• _TEXT SEGMENT_:
## START

Puritan Board Senior
Pergamum said:
Do you believe the remaining disciples were in error when they drew lots to determine Judas' successor?
Durham (and others like him in this exposition) wouldn't because he saw a lawful use of lots.

For example,

"Lawful Lotting

Yet, 3. We dare not condemn all divisory lots, if rightly gone about.

Because (1.) They are frequently made use of in the scripture, ... Acts 1."


Also, the WLC I quoted above includes a proper use of lots as part of keeping the Third Commandment.
 

py3ak

Unshaven and anonymous
Staff member
Taking God's name in vain would necessarily imply taking God's name upon one's lips, would it not? How can one possibly violate the commandment without using God's name at all. This seems like straining at gnats.

Not according to Agur, in Proverbs 30:7-9:
Two things have I required of thee; deny me them not before I die:
Remove far from me vanity and lies: give me neither poverty nor riches; feed me with food convenient for me:
Lest I be full, and deny thee, and say, Who is the LORD? or lest I be poor, and steal, and take the name of my God in vain.


The argument is simple:
Lots are a religious ordinance (a lawful means of determining God's will in important cases of difficulty)
The third commandment requires the reverent use of religious ordinances
Therefore the third commandment requires the reverent use of lots - which of course rules out irreverent uses. If trivial matters (like how many spaces you advance in Parcheesi) constitute an irreverent appeal to God, then games of chance are against the third commandment.
More simply still, if casting lots is a way of calling upon God, then casting lots without that intention of appealing to God is necessarily impious.

Since I read Durham I have tried to avoid games of chance or settling matters by drawing straws, etc. But it would be nice to have more clarity on the matter, so I hope some learned people will post to this thread, specifically whether the study of probability has had any impact on our idea of what it means to appeal to an immediate providence.
 

TimV

Puritanboard Botanist
More simply still, if casting lots is a way of calling upon God, then casting lots without that intention of appealing to God is necessarily impious.

Interesting. Do you think that would make fasting for weigh loss sinful since fasting is a way of calling on God, or would that be a bad example?
 

py3ak

Unshaven and anonymous
Staff member
More simply still, if casting lots is a way of calling upon God, then casting lots without that intention of appealing to God is necessarily impious.

Interesting. Do you think that would make fasting for weigh loss sinful since fasting is a way of calling on God, or would that be a bad example?

The question had never occurred to me. I suspect not, because fasting is only a means of calling upon God when joined to prayer: it is an aid to prayer and repentance. Of course when lots are cast as a religious ordinance they would also be joined with prayer; but an answer is looked for through the lot, whereas fasting is an adjunct to the main activity. But I'm happy to be corrected!

## END

Word and item position rows
## START

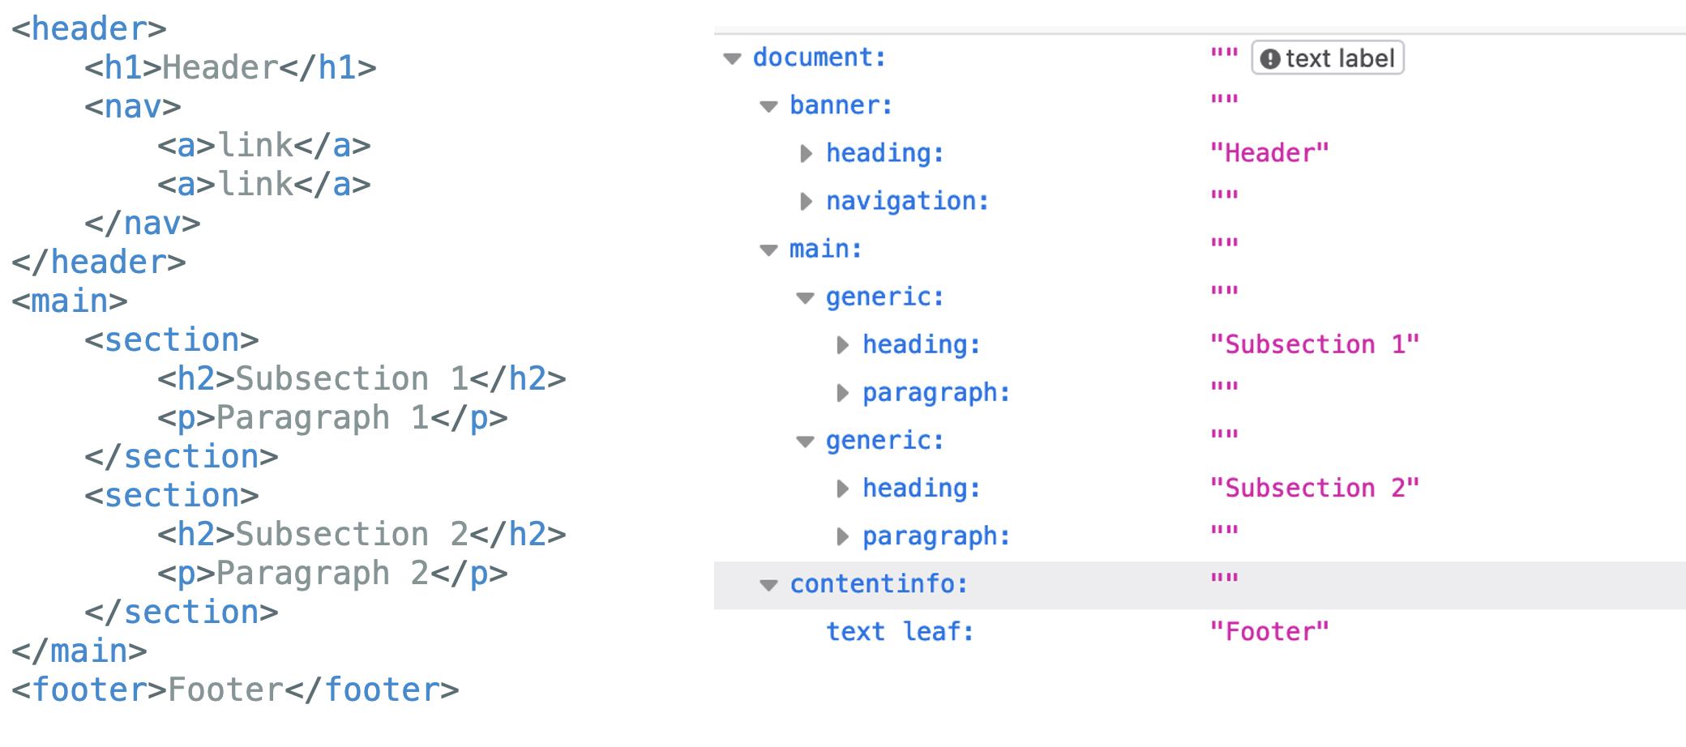The image size is (1686, 747).
Task: Expand paragraph node arrow below Subsection 1 heading
Action: pos(842,393)
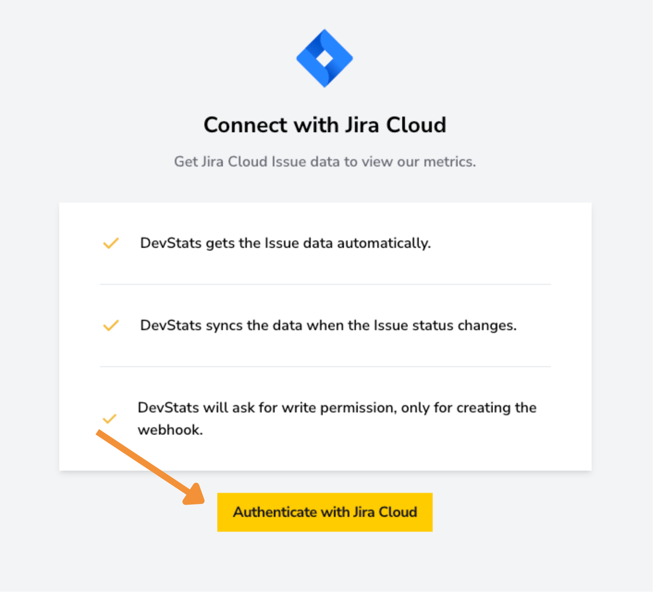Select 'DevStats syncs the data' status line

[328, 325]
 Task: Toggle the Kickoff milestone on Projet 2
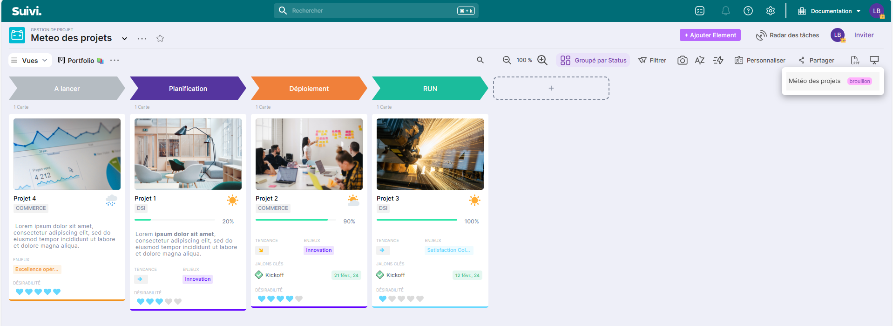pos(259,275)
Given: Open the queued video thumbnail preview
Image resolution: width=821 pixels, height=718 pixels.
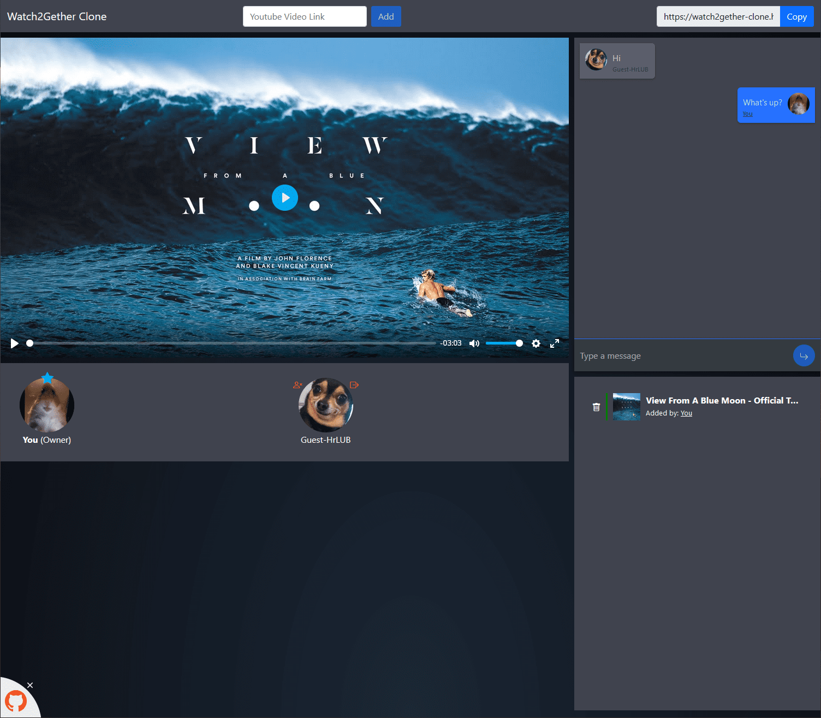Looking at the screenshot, I should pyautogui.click(x=626, y=407).
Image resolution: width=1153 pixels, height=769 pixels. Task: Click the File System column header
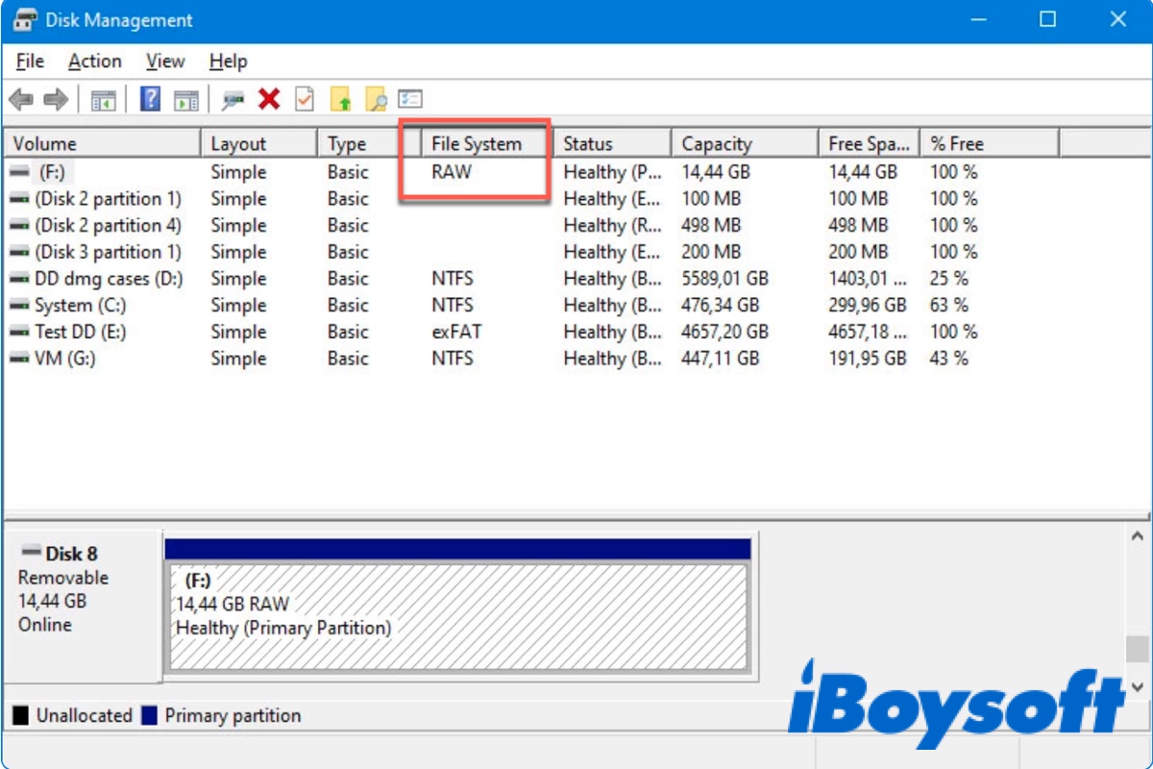click(480, 142)
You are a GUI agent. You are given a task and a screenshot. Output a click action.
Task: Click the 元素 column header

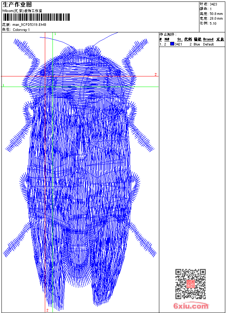click(x=220, y=39)
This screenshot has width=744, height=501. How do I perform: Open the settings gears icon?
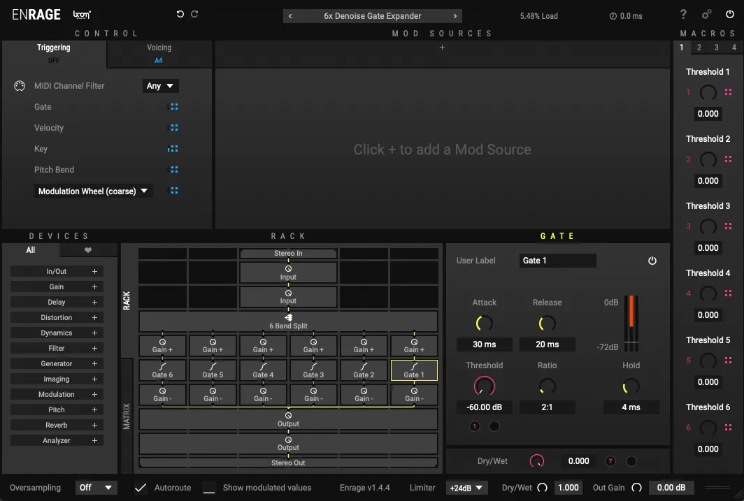pos(707,15)
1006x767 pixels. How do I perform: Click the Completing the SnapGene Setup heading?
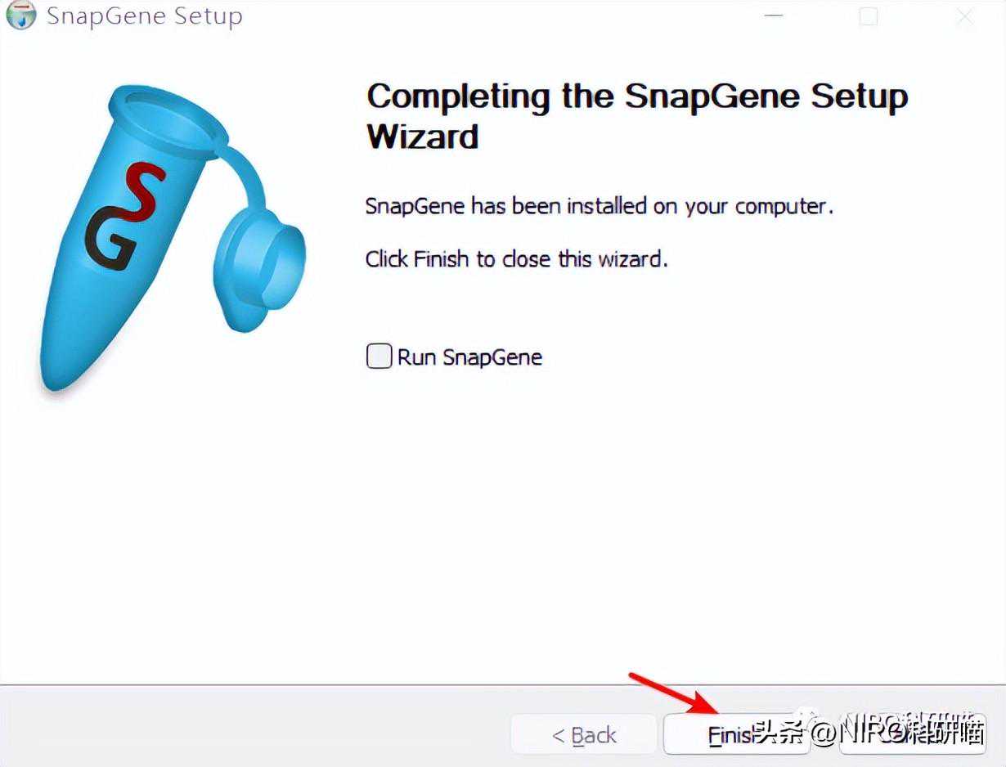(637, 116)
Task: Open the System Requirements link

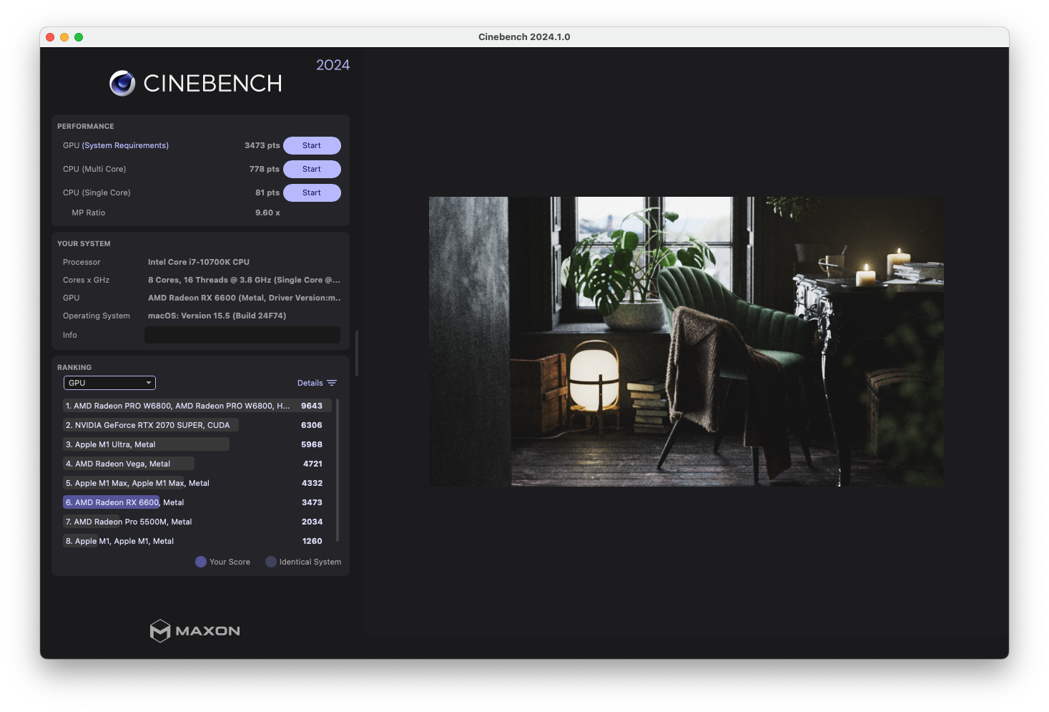Action: [125, 146]
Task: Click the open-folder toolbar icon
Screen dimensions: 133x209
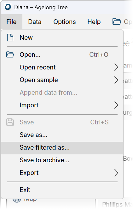Action: coord(117,21)
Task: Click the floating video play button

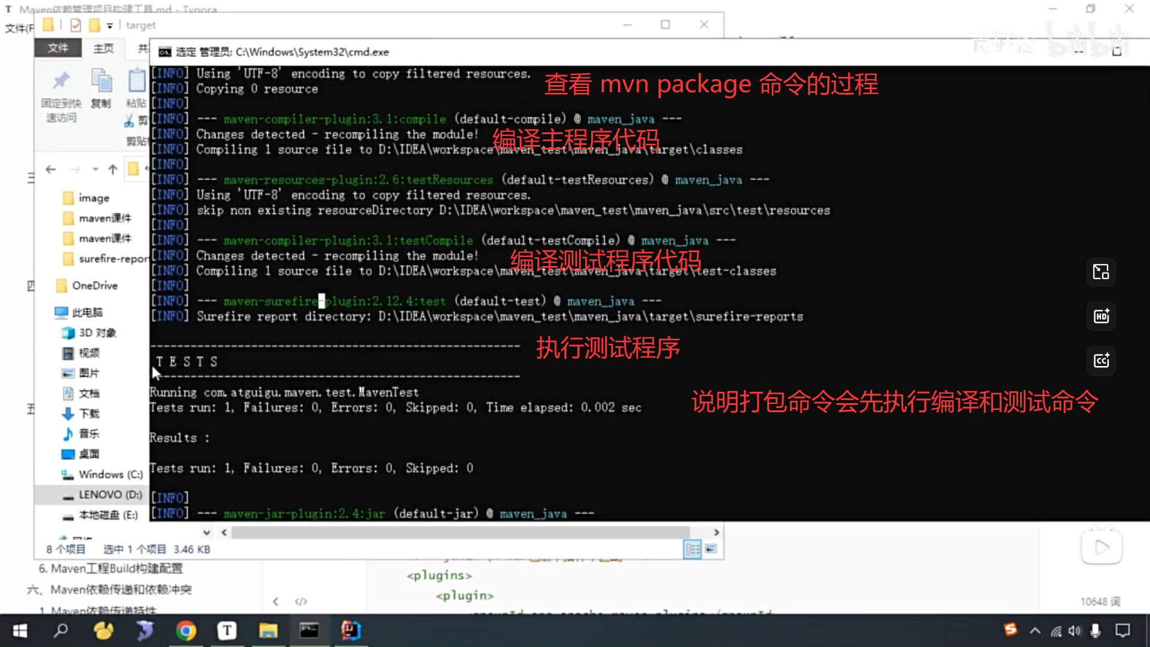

## END

• _WRITTEN TASKS_:
1. Copy the rows exactly, starting with the line that contains "1006x767 pixels. How" and going on through the end of the rows, leaving the pictures out.
2. Pick up the forum discussion about casting lots and the third commandment right after its last post.

• _RESPONSES_:
1.
1006x767 pixels. How do I perform: Click the Completing the SnapGene Setup heading?
(637, 116)
Task: Open the System Requirements link

Action: [125, 146]
Task: Click the open-folder toolbar icon
Screen dimensions: 133x209
Action: coord(117,21)
Task: Click the floating video play button

2.
 

Afterthought

Puritan Board Senior
My own brief and highly disorganized thoughts on the OP. In the case of using RNGs for modeling, computer games, and simulations, the RNG is usually used to take into account "randomness," so it appears the idea is to simulate providence because we either (a) don't know all the factors or know enough how they work in order to simulate reality well enough or (b) the factors are too complicated to be worth putting into the simulation directly. This does seem different from merely taking an immediate providence for something trivial because it is simulating providence itself. So unless the RNG's simulation was used in a way like "immediate providence" (perhaps someone using the simulation uses a particular result from the simulation in a way one uses cards in card playing), it may not actually be the same thing as appealing to an immediate providence. As for internet/computer security issues, I'm completely stumped still. Same goes for question (2) of the OP.

Some other thoughts about immediate providences. It is entirely possible (though difficult) to take an immediate providence and make it mediate. For example, some (poor) RNGs can be figured out with the use of a computer and abused (as is sometimes done in video games) to get a desired outcome. Perhaps a better example, one could roll a ball and see how far it goes to decide something or give it to a robot programmed to roll the ball in such a manner that the ball lands in a particular spot. I would also think mediate providences could be turned into immediate ones. Also, there are some things that are immediate providences relative to one person but are mediate to another. For example, someone could manipulate cards while shuffling unbeknownst to the person they deal them to.

And there also are some things that start with an immediate providence but skill takes over afterwards e.g., flipping a coin in American football.